#### Assignment
Go over the entries and report the lines where the word "This" occurs.

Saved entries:
::::
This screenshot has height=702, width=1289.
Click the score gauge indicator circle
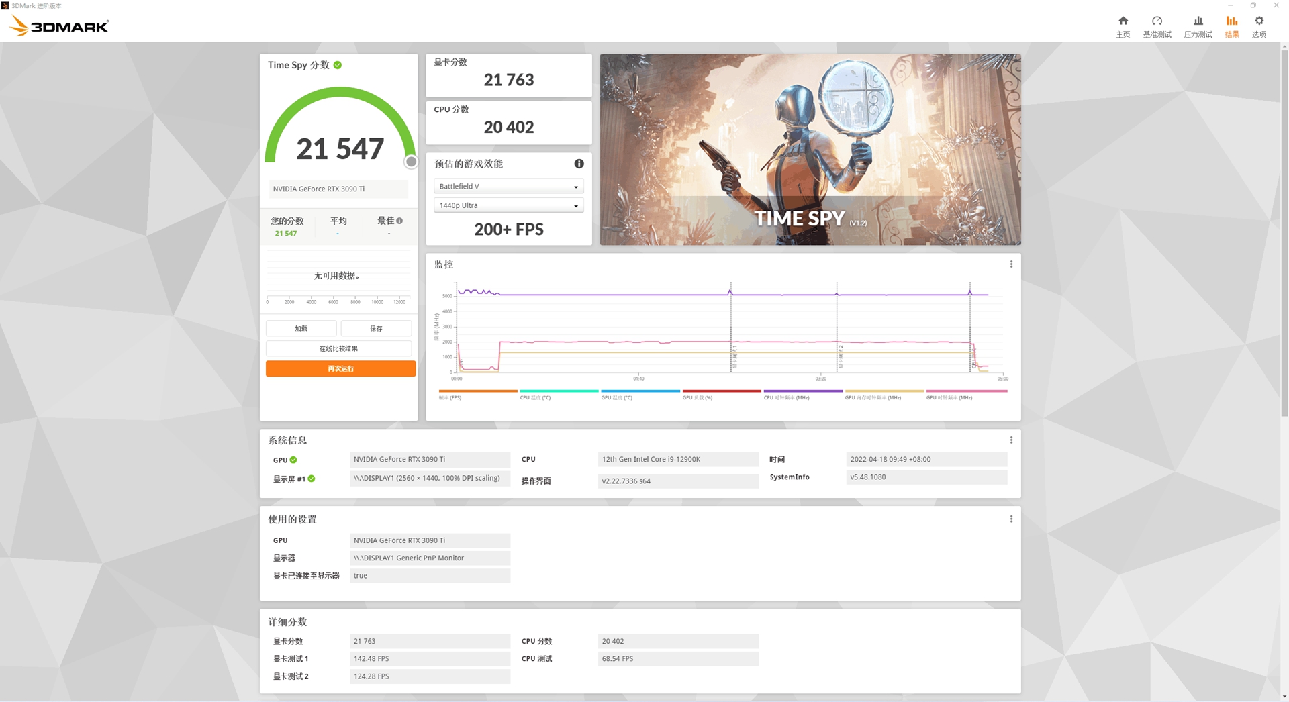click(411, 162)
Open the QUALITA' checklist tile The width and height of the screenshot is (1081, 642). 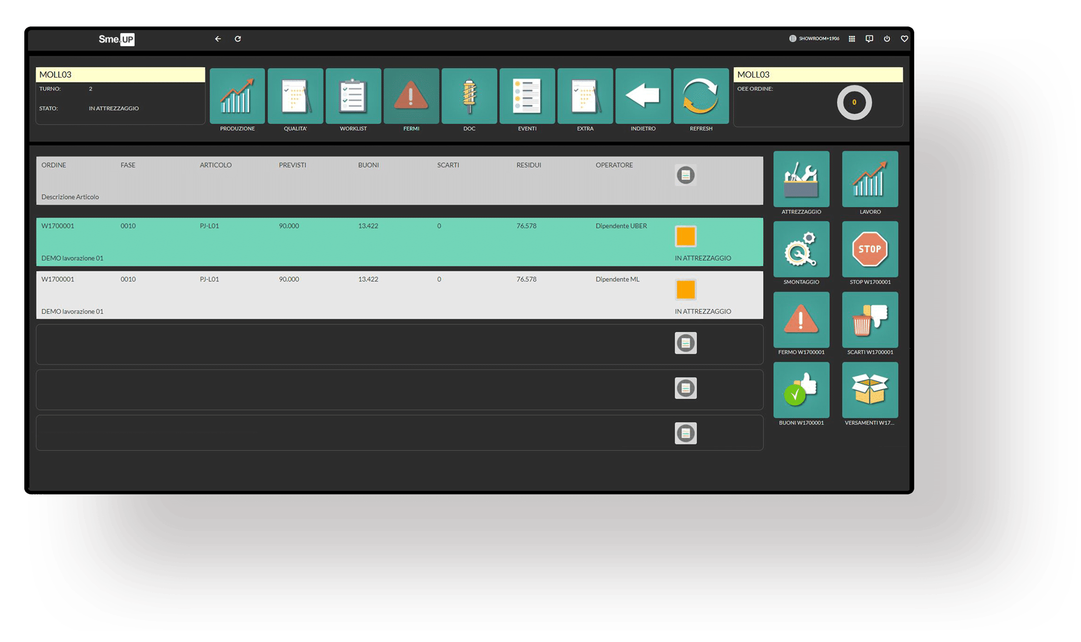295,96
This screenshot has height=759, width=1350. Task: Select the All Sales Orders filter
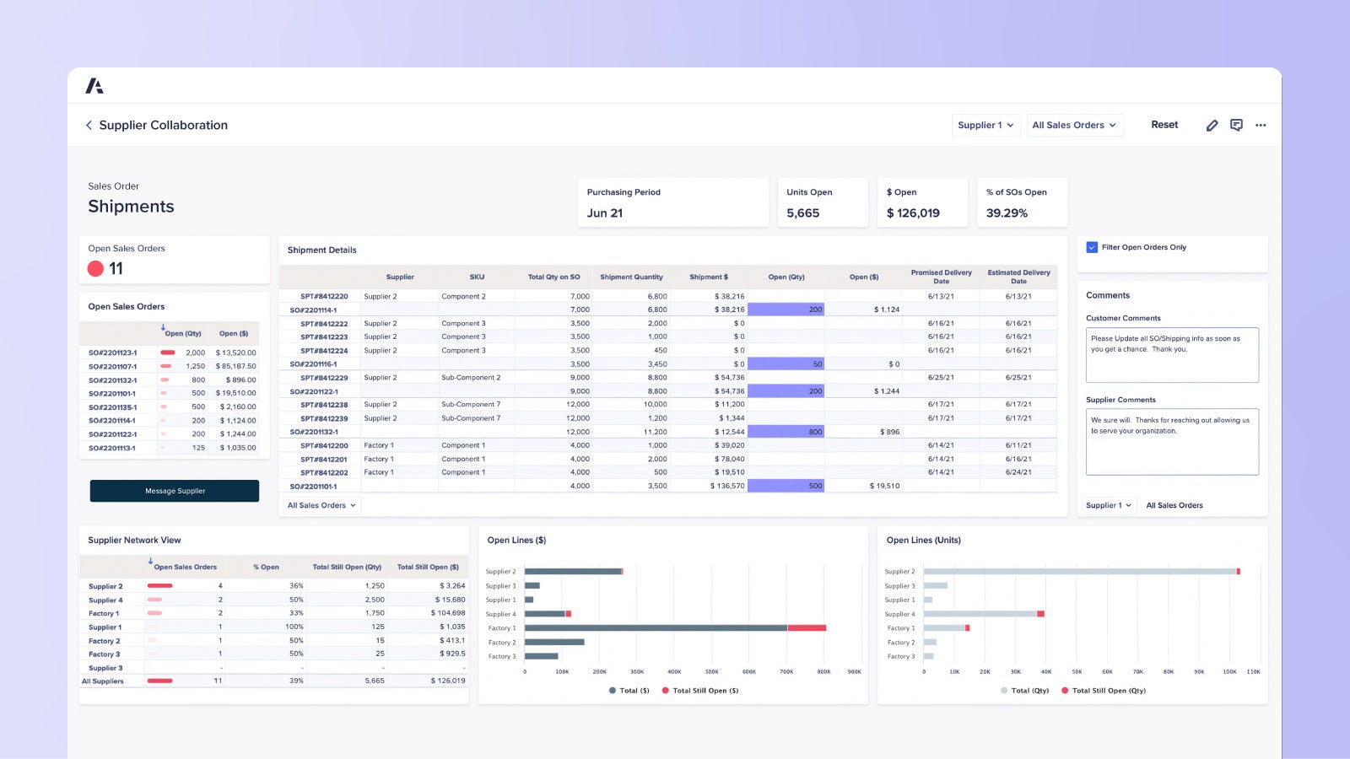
::::
#### Answer space
This screenshot has height=702, width=1289.
This screenshot has height=759, width=1350. Task: Select the All Sales Orders filter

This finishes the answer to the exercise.